Spara alla moglie nello studio del notaio e poi si uccide

Omicidio-suicidio in via Rialto a Udine in uno studio notarile dove un 80enne ha ucciso la moglie con un colpo d'arma da fuoco e poi si è tolto la vita tra i presenti ad un atto di rogito

Pubblicato da Redazione NanoPress Mercoledì 13 giugno 2018

Spara alla moglie nello studio del notaio e poi si uccide
By ChiccoDodiFC – shutterstock

Dovevano completare un atto di rogito in uno studio notarile di Udine in via Rialto, Giuliano Cattaruzzi, 80 anni e la moglie Donatella Briosi, di 64 anni. Ma poco dopo le 10.00 di questa mattina mentre tutto era pronto per le firme Cattaruzzi invece di impugnare una penna ha estratto una pistola che nascondeva sotto l’abito, ha sparato alla testa della sua signora e poi si è tolto la vita.
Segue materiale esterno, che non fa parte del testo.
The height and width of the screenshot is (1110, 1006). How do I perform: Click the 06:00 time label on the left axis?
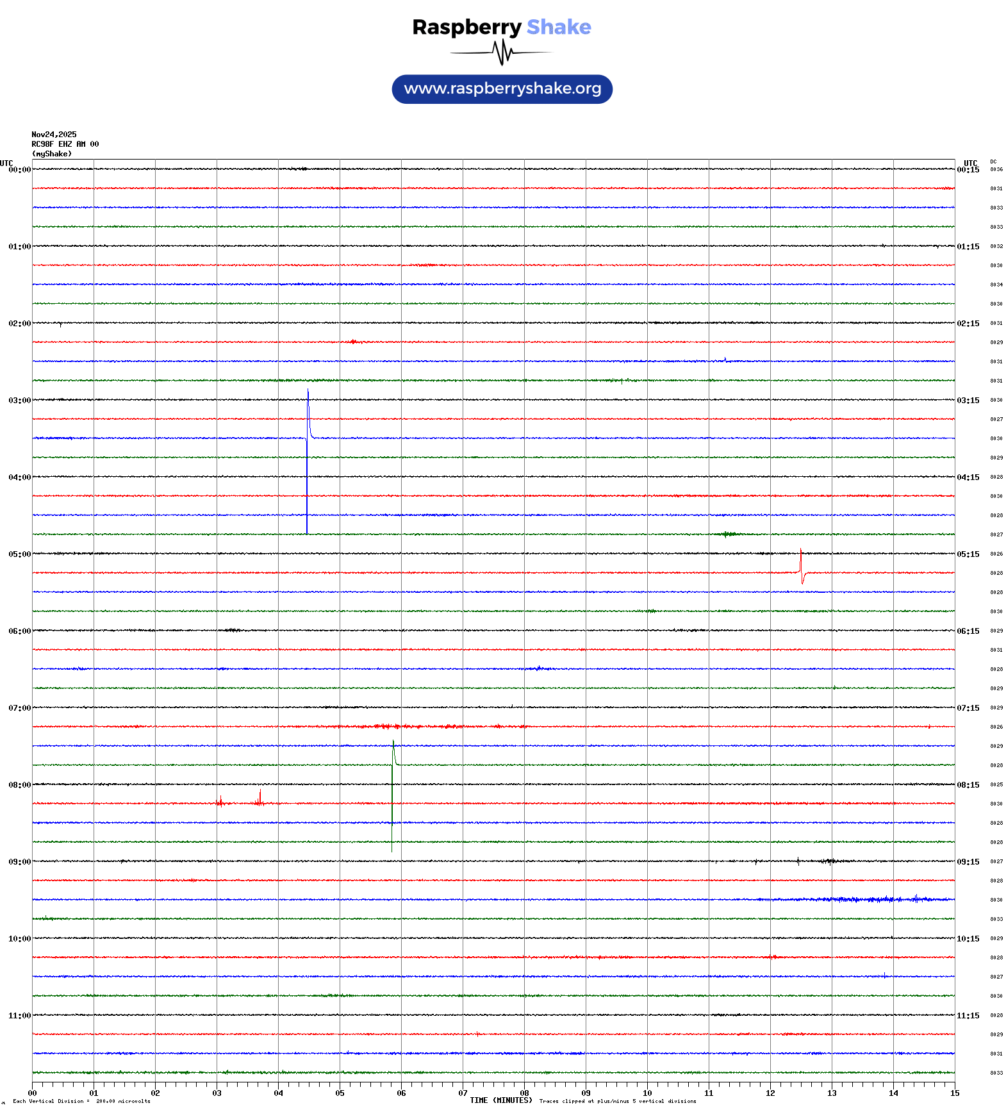tap(19, 631)
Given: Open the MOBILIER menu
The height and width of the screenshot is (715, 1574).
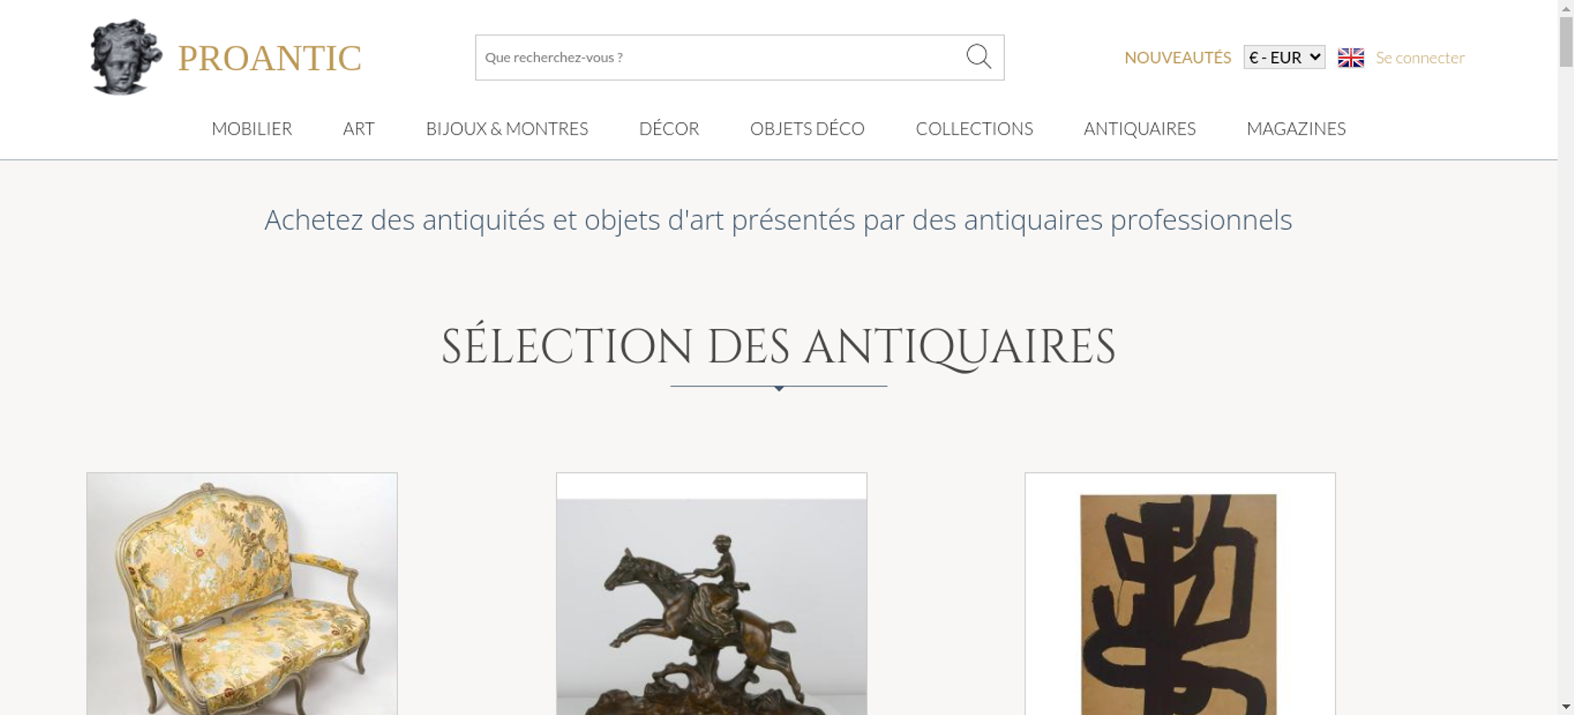Looking at the screenshot, I should [x=252, y=128].
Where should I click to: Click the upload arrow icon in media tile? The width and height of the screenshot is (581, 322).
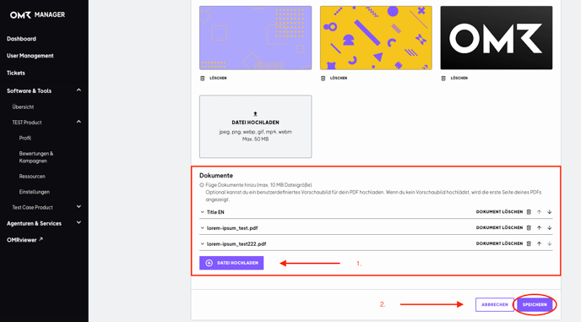(255, 114)
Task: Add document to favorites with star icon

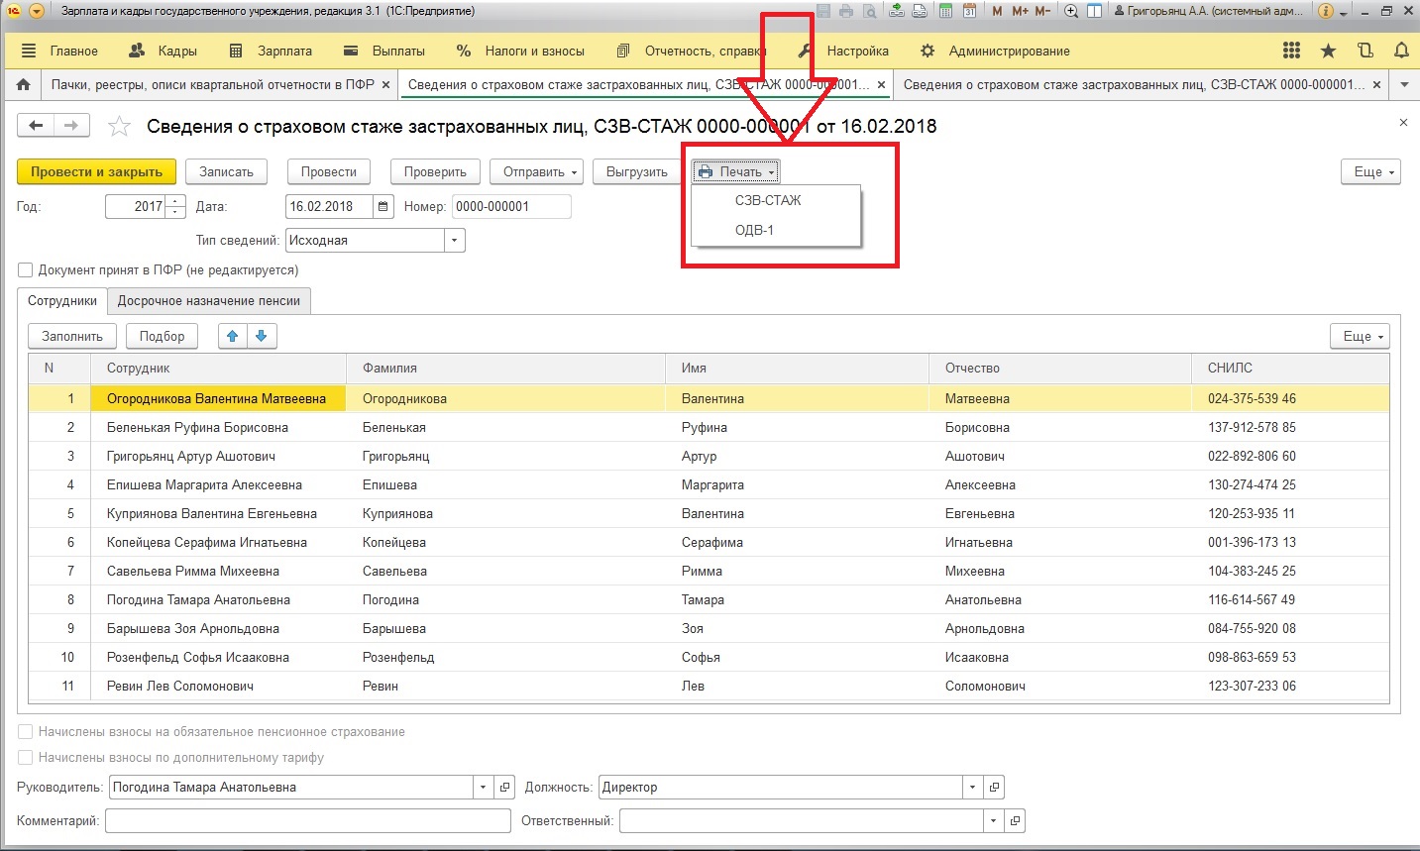Action: coord(119,126)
Il tutto davanti allo sguardo allibito della coppia che stava acquistando loro la casa e dell’avvocato che stava seguendo la pratica, ferito di striscio dallo sparo, per fortuna in maniera non grave. Nello studio oltre alla coppia vittima di questo sconcertante omicidio-suicidio erano presenti altre 5-6 persone.
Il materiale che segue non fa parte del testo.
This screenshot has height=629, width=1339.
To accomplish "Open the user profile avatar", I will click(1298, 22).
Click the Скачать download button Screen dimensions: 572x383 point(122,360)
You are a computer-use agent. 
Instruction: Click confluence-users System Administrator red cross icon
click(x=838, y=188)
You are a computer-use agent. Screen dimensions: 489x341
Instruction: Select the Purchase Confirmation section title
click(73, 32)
Da quanto si apprende le due coppie di coniugi, una di acquirenti e l’altra di venditori, si trovavano al cospetto del notaio per un atto di compravendita di un immobile che si trova a Tarcento. Durante la discussione e le pratiche di rito Cattaruzzi ha dunque sparato alla moglie e poi spostandosi in un altra zona dello studio ha rivolto l’arma contro se stesso, uccidendosi. Oltre al personale medico, sul posto sono intervenuti la polizia e i carabinieri. Gli spari si sono sentiti fino in strada, creando momenti di panico tra i numerosi passanti che affollavano la via a quell’ora. I motivi del folle gesto sembra siano dovuti alla separazione che era in corso tra la coppia che stava cedendo la proprietà.
C’è stata grande paura anche per la collega che stava seguendo il rogito. Non conoscevo i clienti, la collega mi ha riferito che questa era solo l’ufficializzazione dell’accordo dopo diversi incontri” ha commentato Il notaio Paolo Alberto Amodio, titolare dello studio, che al momento degli spari non si trovava nella stanza dove avvenuto il tagico fatto.